At those costs the 1L we drink on average a night becomes $1.63 or 16-27% of what my current craft beers are costing me. I'd have to drink 4x more (at a minimum) just to make home brewing as costly as buying. Now, truth be told, most recipes online quote prices higher than that. But generally that means either more complex flavors or higher alcohol or both. And in either case I generally drink less. More flavor and complexity leaves me wanting to savor it more and higher alcohol content means drunk faster which both increases odds of a hangover (not young any more) and decreases ability to taste beer. And, the costlier end of the recipes only seems to about double the cost, which still sees me saving half the price or more.

So, the beer experiment is this. Right now I have 1x5 gallon batch on the go. Once it is bottled I'll likely start another, but this time from an extract recipe. Each time I bottle a batch $50 will go into a fund to buy more equipment (kegerator is what I want next, then maybe a dedicated burner and kettles so I can move up to partial mash or all grain with less headaches).

The hope is that in 3 months time I'm primarily drinking my own beer. In 6 months time, that I my beers are good enough that I don't miss craft beers at all. In 1 years time that I have a 2-3 tap kegerator and in 2 years time I'm doing all grain brews at least some of the time.

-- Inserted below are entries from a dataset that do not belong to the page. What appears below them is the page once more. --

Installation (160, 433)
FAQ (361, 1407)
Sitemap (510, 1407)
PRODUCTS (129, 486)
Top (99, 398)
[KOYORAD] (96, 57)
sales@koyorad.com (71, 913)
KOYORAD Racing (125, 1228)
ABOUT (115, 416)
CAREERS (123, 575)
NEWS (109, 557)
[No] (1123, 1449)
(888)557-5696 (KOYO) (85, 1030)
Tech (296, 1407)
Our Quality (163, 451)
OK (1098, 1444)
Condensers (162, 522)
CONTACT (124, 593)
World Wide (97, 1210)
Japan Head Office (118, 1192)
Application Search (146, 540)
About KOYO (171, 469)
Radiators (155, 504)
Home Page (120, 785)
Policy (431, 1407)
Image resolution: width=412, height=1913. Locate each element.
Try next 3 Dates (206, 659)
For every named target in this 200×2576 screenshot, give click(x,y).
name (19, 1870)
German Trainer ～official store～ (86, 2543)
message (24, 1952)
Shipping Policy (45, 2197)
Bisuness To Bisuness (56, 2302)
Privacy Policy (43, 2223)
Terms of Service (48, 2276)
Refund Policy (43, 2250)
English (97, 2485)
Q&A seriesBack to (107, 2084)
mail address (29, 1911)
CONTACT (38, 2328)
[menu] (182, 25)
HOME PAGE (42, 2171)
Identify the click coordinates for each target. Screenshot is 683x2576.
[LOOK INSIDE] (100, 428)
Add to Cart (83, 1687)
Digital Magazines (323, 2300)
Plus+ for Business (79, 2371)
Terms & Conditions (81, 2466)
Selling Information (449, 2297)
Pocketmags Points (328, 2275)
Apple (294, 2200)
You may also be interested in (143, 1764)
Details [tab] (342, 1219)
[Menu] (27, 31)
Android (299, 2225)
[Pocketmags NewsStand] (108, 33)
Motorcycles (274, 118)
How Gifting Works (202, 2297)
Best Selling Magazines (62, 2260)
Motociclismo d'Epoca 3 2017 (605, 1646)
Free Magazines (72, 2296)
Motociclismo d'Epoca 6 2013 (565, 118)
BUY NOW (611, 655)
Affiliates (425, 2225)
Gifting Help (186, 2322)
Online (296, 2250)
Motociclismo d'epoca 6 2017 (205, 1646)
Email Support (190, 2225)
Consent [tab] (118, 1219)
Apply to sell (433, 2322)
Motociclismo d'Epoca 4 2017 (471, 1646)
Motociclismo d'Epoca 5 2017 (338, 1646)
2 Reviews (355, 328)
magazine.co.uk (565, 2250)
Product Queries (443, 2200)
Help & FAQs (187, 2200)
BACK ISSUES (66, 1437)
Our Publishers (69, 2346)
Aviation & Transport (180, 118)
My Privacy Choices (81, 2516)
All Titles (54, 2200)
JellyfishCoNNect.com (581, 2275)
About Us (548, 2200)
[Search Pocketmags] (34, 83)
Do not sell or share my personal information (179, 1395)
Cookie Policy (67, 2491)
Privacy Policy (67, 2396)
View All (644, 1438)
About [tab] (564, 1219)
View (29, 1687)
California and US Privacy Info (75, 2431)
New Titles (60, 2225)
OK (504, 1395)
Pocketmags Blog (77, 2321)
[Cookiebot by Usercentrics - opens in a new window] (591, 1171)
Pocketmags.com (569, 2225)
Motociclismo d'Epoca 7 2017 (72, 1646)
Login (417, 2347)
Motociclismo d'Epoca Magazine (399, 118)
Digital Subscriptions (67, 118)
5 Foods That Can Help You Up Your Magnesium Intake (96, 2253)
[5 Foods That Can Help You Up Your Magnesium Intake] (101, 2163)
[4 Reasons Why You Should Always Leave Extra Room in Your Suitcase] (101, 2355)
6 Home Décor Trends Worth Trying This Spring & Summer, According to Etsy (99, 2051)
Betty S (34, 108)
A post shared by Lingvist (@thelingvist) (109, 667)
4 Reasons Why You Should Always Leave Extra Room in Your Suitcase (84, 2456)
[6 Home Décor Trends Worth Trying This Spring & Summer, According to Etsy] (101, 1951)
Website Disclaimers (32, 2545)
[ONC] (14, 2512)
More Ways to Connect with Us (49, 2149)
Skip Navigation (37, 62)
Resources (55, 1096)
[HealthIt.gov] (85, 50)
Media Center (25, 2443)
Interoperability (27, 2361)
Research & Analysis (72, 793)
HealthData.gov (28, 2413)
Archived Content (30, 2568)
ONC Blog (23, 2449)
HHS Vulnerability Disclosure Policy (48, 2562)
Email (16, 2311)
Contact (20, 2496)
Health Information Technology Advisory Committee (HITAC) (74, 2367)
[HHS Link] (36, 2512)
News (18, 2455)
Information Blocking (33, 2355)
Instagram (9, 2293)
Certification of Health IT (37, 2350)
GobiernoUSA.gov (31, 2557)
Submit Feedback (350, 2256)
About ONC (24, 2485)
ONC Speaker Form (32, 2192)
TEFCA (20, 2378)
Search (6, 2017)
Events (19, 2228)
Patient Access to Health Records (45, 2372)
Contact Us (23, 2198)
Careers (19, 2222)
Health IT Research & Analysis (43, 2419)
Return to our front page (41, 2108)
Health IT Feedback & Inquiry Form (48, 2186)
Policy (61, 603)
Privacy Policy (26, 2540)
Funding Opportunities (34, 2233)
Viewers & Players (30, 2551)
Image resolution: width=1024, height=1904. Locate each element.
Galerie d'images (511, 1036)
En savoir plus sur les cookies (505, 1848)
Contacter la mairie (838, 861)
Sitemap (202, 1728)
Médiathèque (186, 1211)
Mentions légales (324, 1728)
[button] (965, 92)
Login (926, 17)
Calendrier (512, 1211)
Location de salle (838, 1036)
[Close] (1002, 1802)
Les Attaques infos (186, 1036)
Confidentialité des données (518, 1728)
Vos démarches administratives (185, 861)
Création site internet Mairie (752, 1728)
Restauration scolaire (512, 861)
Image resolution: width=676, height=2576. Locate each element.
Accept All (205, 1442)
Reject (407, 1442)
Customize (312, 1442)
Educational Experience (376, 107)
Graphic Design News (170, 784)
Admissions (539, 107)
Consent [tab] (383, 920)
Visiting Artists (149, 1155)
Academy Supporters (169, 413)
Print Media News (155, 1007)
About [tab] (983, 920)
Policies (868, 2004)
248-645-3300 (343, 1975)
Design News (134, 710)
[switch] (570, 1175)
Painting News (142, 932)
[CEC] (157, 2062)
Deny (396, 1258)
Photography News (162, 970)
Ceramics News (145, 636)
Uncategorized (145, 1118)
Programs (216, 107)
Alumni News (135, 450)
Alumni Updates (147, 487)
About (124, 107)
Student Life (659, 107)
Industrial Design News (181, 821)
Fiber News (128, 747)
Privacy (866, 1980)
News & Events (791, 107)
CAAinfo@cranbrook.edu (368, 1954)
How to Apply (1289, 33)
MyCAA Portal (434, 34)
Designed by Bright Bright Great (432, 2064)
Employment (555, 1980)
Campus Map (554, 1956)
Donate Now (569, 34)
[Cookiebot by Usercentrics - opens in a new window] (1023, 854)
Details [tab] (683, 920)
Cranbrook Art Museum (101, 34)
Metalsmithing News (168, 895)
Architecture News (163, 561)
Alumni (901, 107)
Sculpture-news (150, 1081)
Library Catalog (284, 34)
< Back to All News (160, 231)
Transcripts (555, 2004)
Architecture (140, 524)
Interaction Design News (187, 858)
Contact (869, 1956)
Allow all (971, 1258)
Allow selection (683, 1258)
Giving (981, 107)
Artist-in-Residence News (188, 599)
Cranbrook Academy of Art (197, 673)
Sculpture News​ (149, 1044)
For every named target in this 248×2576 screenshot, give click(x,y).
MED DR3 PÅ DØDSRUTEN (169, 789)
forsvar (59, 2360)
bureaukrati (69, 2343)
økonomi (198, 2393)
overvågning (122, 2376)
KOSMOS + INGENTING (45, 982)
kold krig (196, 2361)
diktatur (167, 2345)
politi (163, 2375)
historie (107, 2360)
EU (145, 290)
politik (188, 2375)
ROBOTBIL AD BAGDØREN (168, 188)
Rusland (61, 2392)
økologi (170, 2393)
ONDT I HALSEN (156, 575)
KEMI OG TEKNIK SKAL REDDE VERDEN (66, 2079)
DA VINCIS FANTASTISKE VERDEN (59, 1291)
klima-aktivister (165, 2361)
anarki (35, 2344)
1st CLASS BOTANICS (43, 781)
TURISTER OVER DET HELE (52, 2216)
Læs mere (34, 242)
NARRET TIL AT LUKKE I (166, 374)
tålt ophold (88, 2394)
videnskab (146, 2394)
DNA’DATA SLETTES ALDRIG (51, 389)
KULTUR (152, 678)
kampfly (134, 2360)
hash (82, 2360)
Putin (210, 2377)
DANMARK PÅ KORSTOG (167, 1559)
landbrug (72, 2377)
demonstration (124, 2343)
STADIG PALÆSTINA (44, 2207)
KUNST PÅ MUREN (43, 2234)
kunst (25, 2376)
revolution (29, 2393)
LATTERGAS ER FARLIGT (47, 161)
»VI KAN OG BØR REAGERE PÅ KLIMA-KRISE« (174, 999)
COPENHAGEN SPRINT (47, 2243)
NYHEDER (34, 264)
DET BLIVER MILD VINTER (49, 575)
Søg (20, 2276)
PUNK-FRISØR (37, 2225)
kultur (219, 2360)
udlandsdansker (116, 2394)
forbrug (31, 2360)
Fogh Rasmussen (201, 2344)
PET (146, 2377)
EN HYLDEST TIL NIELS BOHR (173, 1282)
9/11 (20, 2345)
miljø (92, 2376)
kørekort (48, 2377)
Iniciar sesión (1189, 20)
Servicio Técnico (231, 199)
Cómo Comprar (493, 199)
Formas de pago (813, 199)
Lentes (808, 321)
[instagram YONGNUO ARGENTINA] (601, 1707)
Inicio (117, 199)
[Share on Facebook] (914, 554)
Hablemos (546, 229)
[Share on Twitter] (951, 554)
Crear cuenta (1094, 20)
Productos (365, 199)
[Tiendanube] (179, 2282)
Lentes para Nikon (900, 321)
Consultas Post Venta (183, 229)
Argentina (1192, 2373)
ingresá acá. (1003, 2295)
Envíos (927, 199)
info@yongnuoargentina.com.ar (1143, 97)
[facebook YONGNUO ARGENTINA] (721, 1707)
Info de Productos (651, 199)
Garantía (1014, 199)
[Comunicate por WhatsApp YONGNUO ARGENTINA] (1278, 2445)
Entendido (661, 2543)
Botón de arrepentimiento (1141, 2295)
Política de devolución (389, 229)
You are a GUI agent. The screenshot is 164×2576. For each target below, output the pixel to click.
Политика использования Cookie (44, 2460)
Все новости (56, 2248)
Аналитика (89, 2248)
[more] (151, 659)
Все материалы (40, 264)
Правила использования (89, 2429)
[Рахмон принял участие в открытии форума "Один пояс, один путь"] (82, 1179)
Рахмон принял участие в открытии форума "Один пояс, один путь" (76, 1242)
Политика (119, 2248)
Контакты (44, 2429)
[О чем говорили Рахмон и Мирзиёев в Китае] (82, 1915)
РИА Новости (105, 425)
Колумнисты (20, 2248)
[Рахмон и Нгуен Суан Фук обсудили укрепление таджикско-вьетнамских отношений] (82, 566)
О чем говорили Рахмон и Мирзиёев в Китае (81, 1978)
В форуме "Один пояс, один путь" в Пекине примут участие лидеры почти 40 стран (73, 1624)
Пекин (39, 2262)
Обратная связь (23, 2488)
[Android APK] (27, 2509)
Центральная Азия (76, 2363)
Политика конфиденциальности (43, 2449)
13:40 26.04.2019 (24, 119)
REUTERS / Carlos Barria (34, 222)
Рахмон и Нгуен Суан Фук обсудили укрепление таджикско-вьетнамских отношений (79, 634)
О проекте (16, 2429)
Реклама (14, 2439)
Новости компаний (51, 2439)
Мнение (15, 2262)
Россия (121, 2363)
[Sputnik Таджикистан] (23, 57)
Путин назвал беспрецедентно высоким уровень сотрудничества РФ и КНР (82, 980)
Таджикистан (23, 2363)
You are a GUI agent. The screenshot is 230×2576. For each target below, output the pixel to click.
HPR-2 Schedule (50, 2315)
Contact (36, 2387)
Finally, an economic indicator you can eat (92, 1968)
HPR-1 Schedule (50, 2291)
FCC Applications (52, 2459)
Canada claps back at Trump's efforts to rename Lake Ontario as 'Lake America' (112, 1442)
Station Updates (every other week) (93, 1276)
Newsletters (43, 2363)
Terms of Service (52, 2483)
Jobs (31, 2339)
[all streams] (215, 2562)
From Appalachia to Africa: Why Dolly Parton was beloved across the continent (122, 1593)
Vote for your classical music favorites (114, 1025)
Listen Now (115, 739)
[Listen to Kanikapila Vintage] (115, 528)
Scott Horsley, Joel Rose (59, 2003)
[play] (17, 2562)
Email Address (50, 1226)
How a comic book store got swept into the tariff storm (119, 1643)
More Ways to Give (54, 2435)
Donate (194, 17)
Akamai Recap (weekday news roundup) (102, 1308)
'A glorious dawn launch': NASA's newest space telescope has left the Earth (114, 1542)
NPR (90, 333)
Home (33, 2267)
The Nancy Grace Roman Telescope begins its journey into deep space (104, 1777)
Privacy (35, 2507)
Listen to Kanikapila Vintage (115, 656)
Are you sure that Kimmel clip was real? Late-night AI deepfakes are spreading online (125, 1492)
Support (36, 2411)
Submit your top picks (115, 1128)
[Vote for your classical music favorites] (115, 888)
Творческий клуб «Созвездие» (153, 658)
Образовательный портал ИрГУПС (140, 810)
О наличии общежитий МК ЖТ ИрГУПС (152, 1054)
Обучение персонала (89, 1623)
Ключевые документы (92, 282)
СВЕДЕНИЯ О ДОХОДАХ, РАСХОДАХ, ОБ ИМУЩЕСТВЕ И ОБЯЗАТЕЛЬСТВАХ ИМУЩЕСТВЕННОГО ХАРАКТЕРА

I don't think the schedule is all that aggressive. I have brewing experience from mead making and I understand beers well enough and have put in a lot of time in research on top of that of late. Putting the $50 aside per batch is to give me incentive to keep going and a small reward for not spending that money on craft beer from the store. If I can drop buying beer and maintain roughly the same rate of consumption even with the $50 "donation" I should actually be saving money. And, if I get up to about 2 batches a month that would be $1200 to put towards a kegerator after the first year.

I'm interested in the kegerator because I really don't look forward to bottling. Sanitizing, priming and filling 25-30 bottles a batch sounds like textbook "not fun". It also supposedly means getting drinkable beer quicker (CO2 cans carbonate in minutes vs 1-2 weeks for secondary ferment). If can get or build one that holds 3+ kegs and has 2-3 taps I'll always have a variety of cold beer that will take me significantly less time to get out of the fermenter.

And, being able to get to a point where I have and can produce enough to keep me from falling back to other sources in a month or less is a HUGE benefit. I don't see my self stopping mead making either. In fact, I think this makes me more excited about that. I'll probably stick to 1 gallon mead batches and use those for special occasions. I already have all of the equipment.

Anyway, time will tell how well I stick to this.